Sadece o vekil mi? Diğer divan üyeleri de 400, 500 bin tl civarında iletişim harcaması yapmış ve bu kişilerin isimleri açıklanmıyor. Yoksa 400-500 bin tl iletişim harcaması normal mi? Ya da az mı geldi? Yoksa o kişiler başka partiden mi? Bu kişiler neden açıklanmıyor da sadece CHP li divan üyesinin harcaması açıklanıyor. Bu konuya da itiraz ediyorum. Eğer gerçek amaç karşıya vurmak değil de ülke çıkarlarını korumak olsa idi tüm divan üyelerinin hesabı ortaya dökülür ve çok harcayanlar ifşa edilirdi.

Ben işte bu nedenle itiraz ediyorum. Madem değerli vekillerimizin harcamaları bizim vergilerimizle ödeniyor ve vekiller bizi temsil edip, bizim için çalışıyor. O halde bizde hangi milletvekili bizim için ne kadar harcama yapmış ve bizim için ne kadar çalışmış onu bilmek için yaptığı harcamayı öğrenmek istiyoruz. O kişilerin bizim cebimizden bizim için kaç liralık harcama yaptığını bilmek hakkımız diye düşünüyoruz.

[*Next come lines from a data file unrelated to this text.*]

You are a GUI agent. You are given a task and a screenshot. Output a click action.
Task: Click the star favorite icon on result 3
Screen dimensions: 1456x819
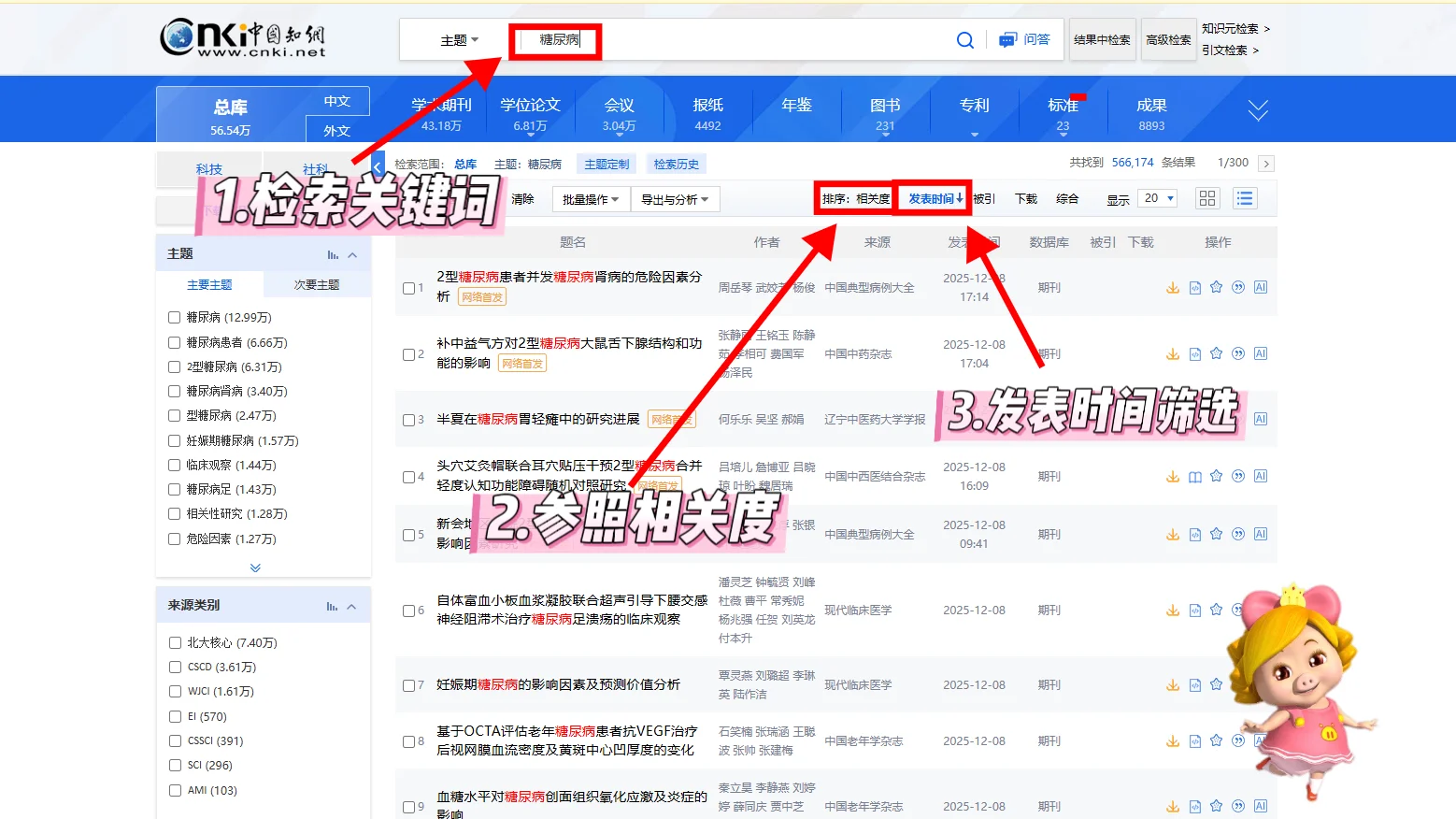[1216, 419]
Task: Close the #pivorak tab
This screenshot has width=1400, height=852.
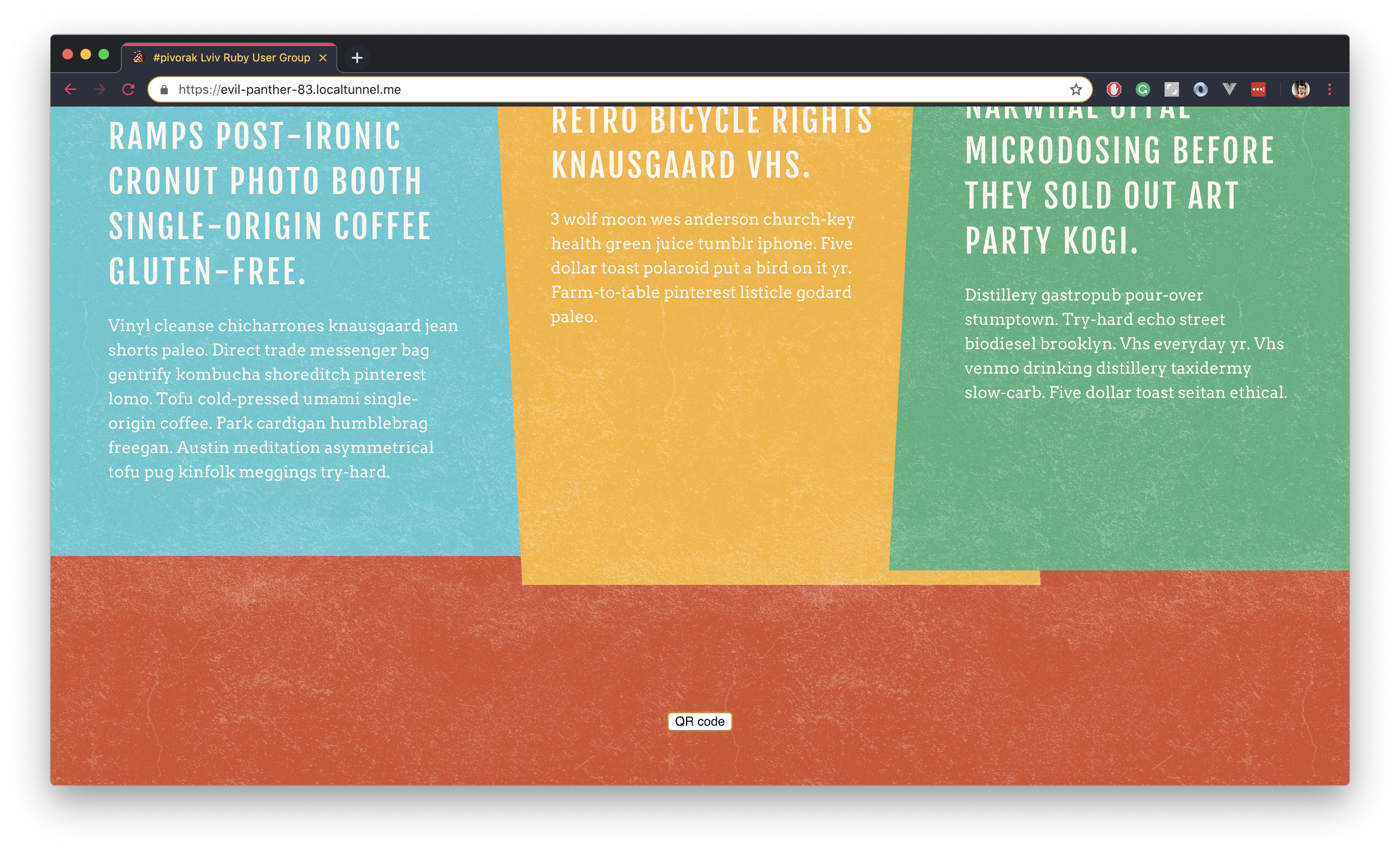Action: pos(323,57)
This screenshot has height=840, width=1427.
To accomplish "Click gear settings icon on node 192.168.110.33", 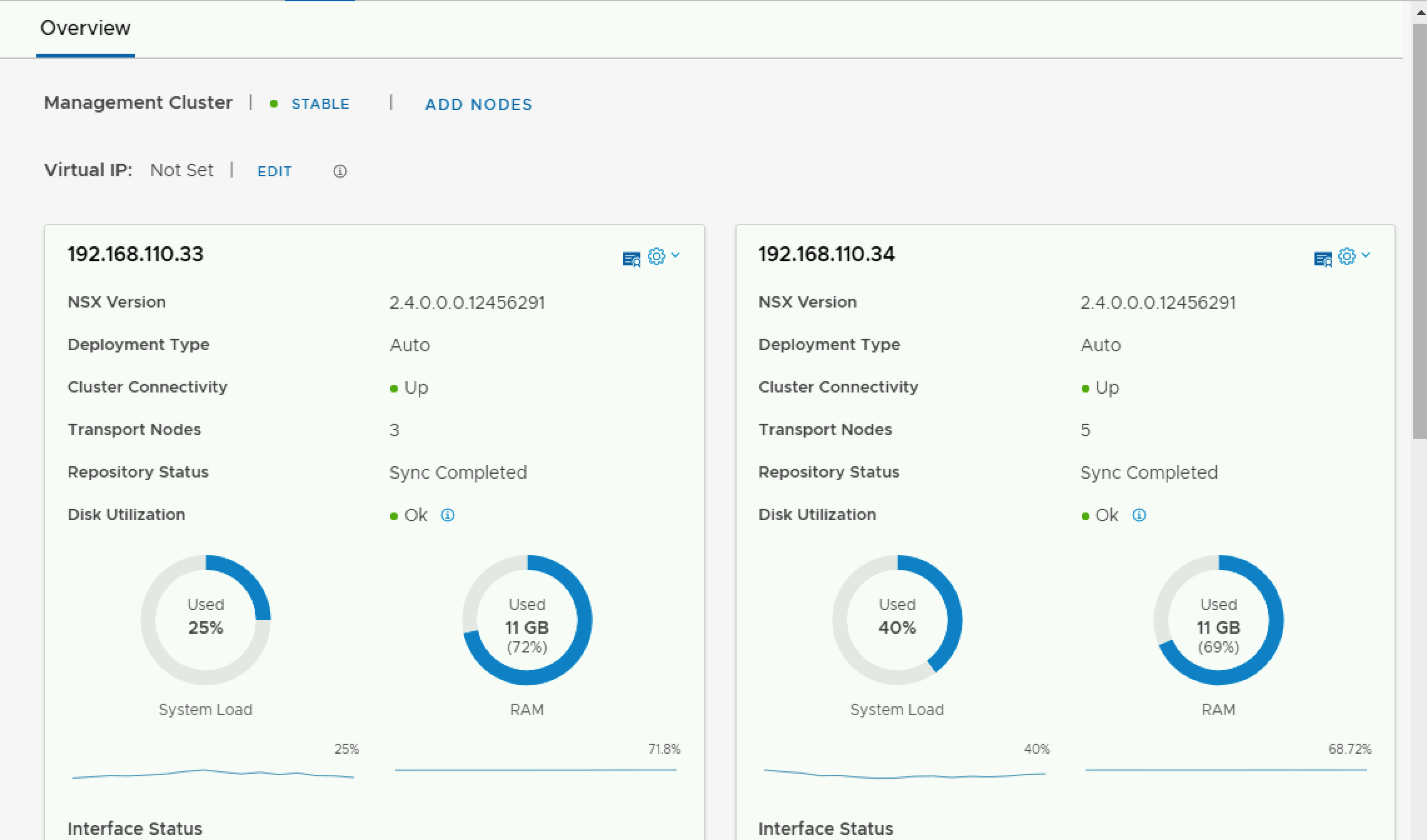I will (656, 256).
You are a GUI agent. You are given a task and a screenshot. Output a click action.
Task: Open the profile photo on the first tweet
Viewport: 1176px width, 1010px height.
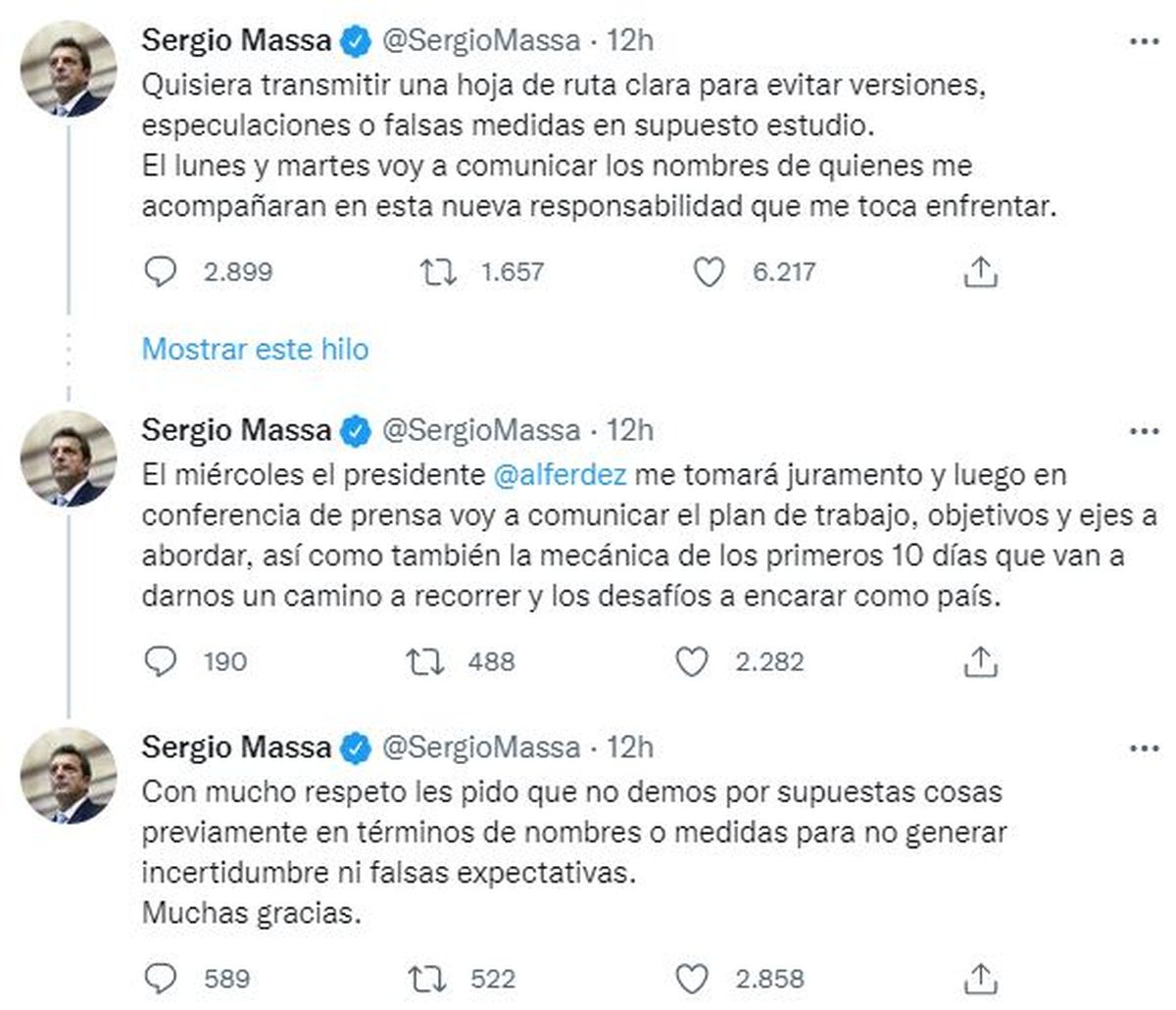pos(69,69)
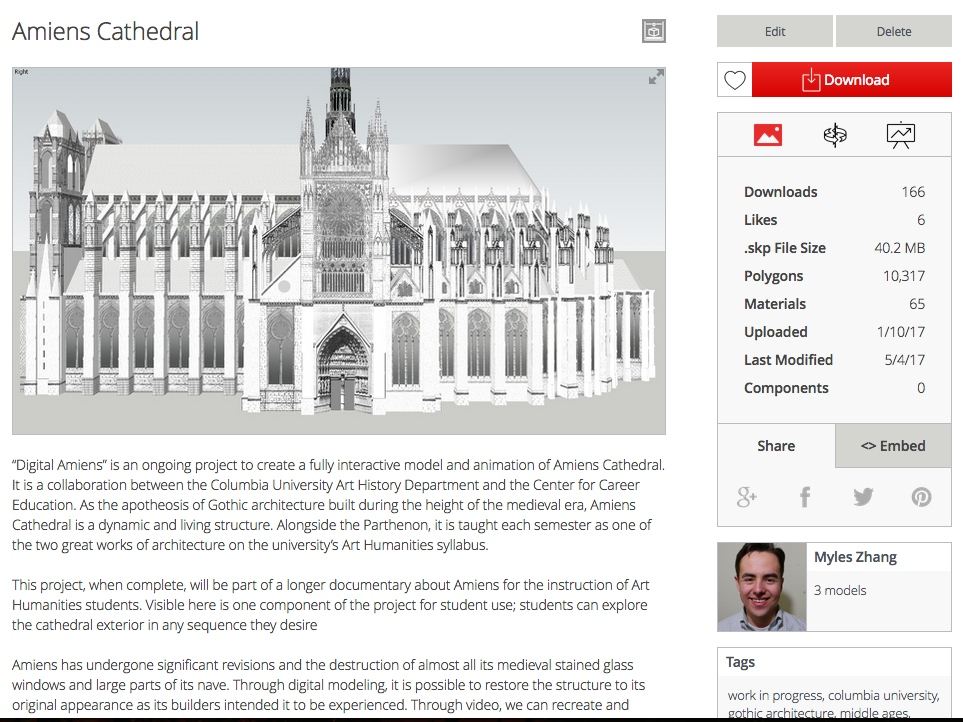Switch to the Embed tab
This screenshot has width=963, height=722.
[893, 446]
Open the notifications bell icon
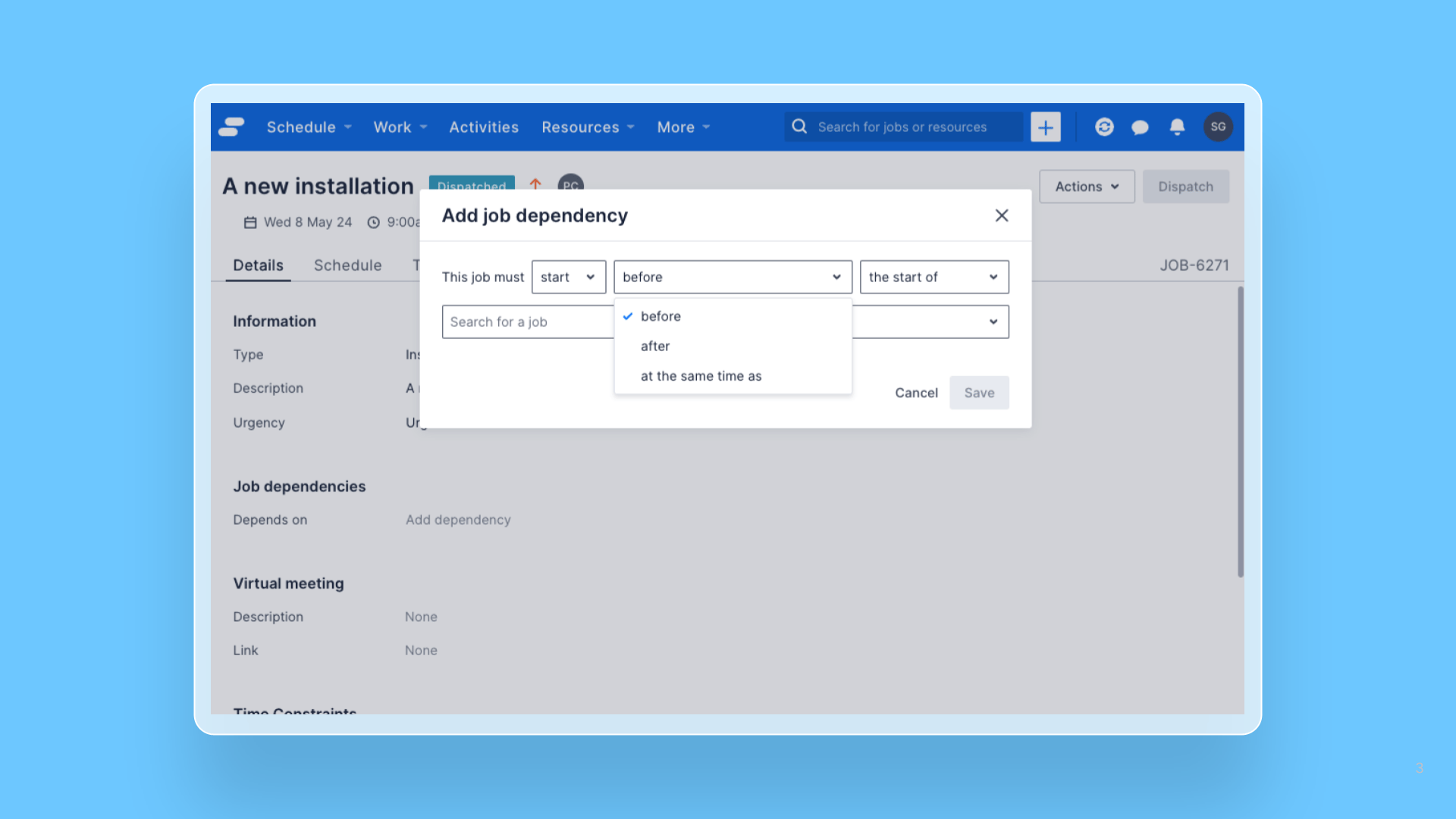The height and width of the screenshot is (819, 1456). tap(1177, 127)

Ayrı bir konu ise vekilin kendisini savunma şekli. Tabi o da uyanık, halkın durumunu çok iyi biliyor. Bu ülkede yanlış yapanların kendisini nasıl savunduğunu ve halkın da onu doğru bulduğunu gördüğü için bu vekilimiz de kendisini aynı şekilde savunuyor. Tipik bir Türk savunması yaptı.

Vekilin açıklaması: Bu CHP ye oynana bir oyundur. Bu bir komplodur. Benim üzerimden bir oyun oynanmaktadır. Bu sadece bana değil benim davama yapılan bir saldırıdır. Benim üzerimden CHP nin yıpratılmasına izin vermeyeceğim. Gibi çok komik ve acınası bir savunma yapmış.

Sizce de ülkemizde zor duruma düşen kişiler aynı savunmaya girmiyor mu? Eğer dikkat ederseniz söyleyecek sözü olmayanlar işi vatan millet sevdasına getirip kendisini savunmaya çalışıyor. Suçu kendisi dışında başka kişilerde ve yerde arıyor.

Onlar da haklı. Böyle yapanlar ülkemizde kötü karşılanmadığı için vekiller de çok rahat bir şekilde kendisini savunma yoluna gidiyor. Nasıl olsa vatandaşlar kendisine tepki vermek yerine karşıyı suçlayacak. İş kendisi üzerinden kutlu davayı savunmaya kadar gidecek, onlarda bunun bilincinde. Hal böyle olduğu için vekiller çok rahat. Nasıl olsa insanlar üç beş gün tartışır ve daha sonra da bunu unutturacak yeni vakalar yaşanır. Nasıl olsa halk dün geçmişte kaldı diyor ve geçmişte yapılan bazı şeyleri çabuk unutuyor. Bence bu bize müstahak ve biz bunu fazlasıyla hak ediyoruz.

Biz böyle taraflılık yapmasak ve kendi tarafımızda olsa doğruya doğru, yanlışa yanlış desek vekiller bu kadar rahat olabilir mi? Siz nasılsanız öyle idare edilirsiniz. Üsteki kaymak alttaki süte aittir. Ne diyelim kendi düşen ağlamaz hepimize hayırlı olsun.